I’m wide awake in Kiribati because the ocean is roaring outside my window. Every 30 seconds or so, there is a low, thundering sound — like someone dragging a large table across an empty school hall. Annoyed at not being able to sleep, and not being able to identify the sound, I get up to see for myself.
The pounding growl is from the large waves hitting the sea wall outside our house. It’s unexplainably murderous. In one hour, the ocean will shrink back, suggesting its work here is done, and it will move onto another victim.

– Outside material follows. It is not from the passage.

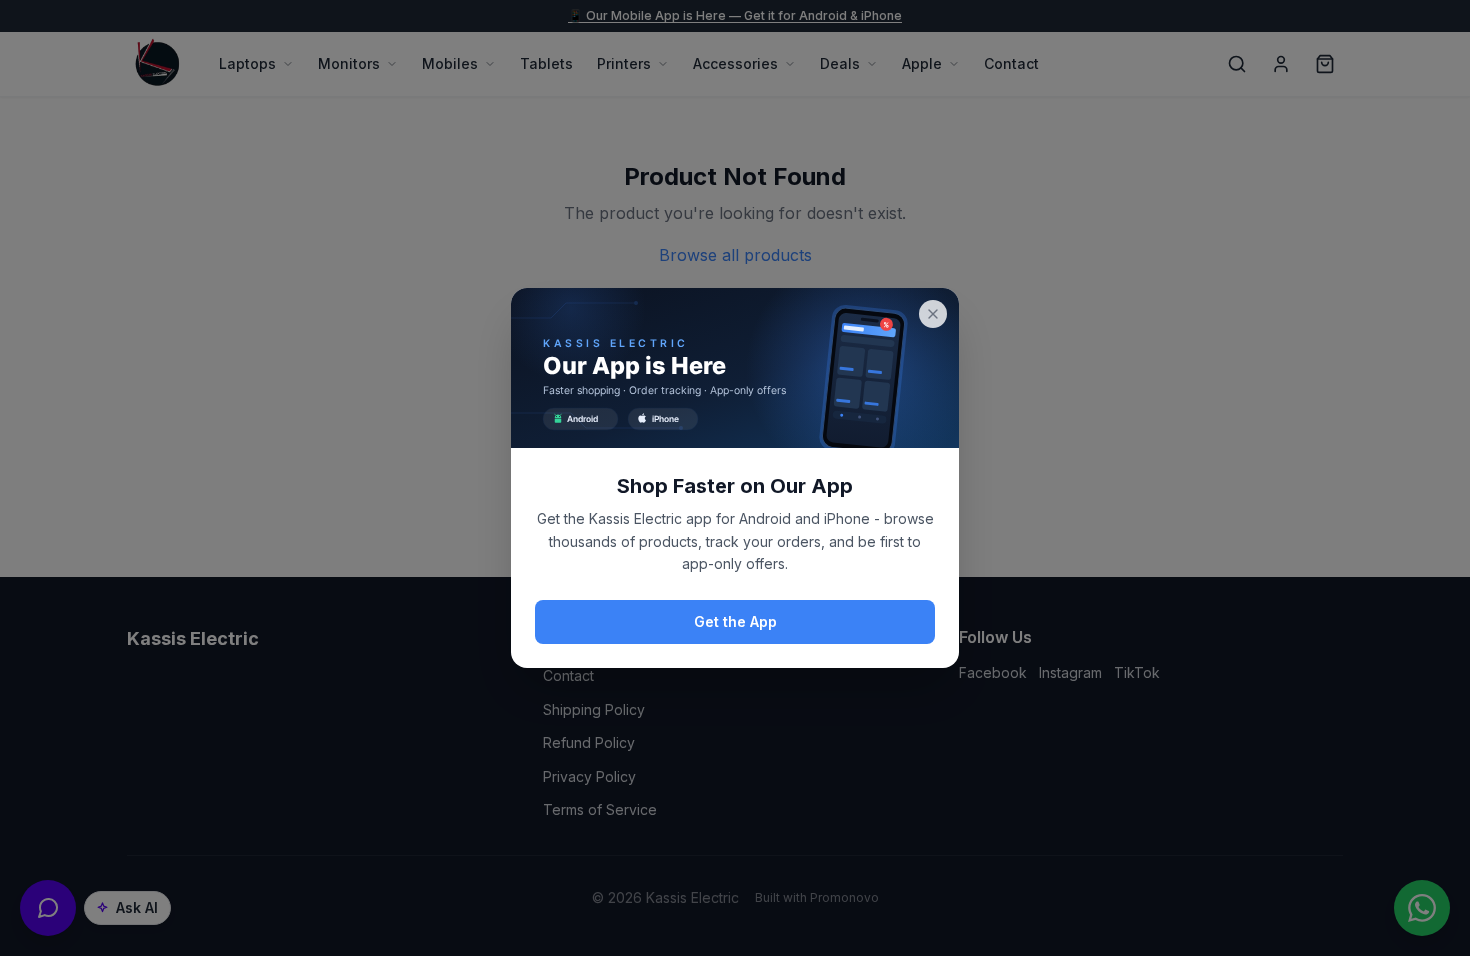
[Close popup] (933, 314)
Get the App (735, 621)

But it will be back. The next big tide will arrive, just a little bit scarier, a little louder, a little more ferocious and a little bit angrier. This is living with climate change. It’s here. And it’s ferocious.
Marita Davies Kiribati
Over the centuries, the issue of rising sea levels was never heard of. Our ancestors lived happily on our islands for centuries, without fear that one day our beautiful homes may be lost as a result of the deterioration in the environment. We in this present generation have inherited these small islands and we are very proud to be owners of the beautiful homes that our ancestors secured for us. If global warming were to happen in the future, scientists predict that the groundwater would easily become saline, making it impossible to obtain potable water, and agriculture would be destroyed. The plankton upon which fish live would disappear, and the livelihood of Kiribati people, who depend on fish, would be seriously affected. The effect of rising sea levels, accompanied by strong winds and high waves, would be disastrous for Kiribati.
Hon. Babera Kirata, 1989
On top of recently losing their wives, both of these unimane (elders) from Marakei Island just lost their land to the most recent king tide.
Itiaake Teuria, 70, on the left, had to move inland with his relatives. But when he passes the place where his old home used to be, it reminds him of the life he built with his wife and the forty-plus years of marriage they spent on that land.
Maneteata Ruotaake, 69, on the right, lost his house, his kitchen, and all of his trees, but he refuses to leave his land because his wife is buried here. He wants to be buried with her, even if the waves take away the land before that time comes.
By telling our stories, we hope people will feel something for us. Political leaders are key people in making decisions that can help our people. We are asking world leaders to honor their commitments to limit climate change to 1.5 degrees because that is important for countries like Kiribati.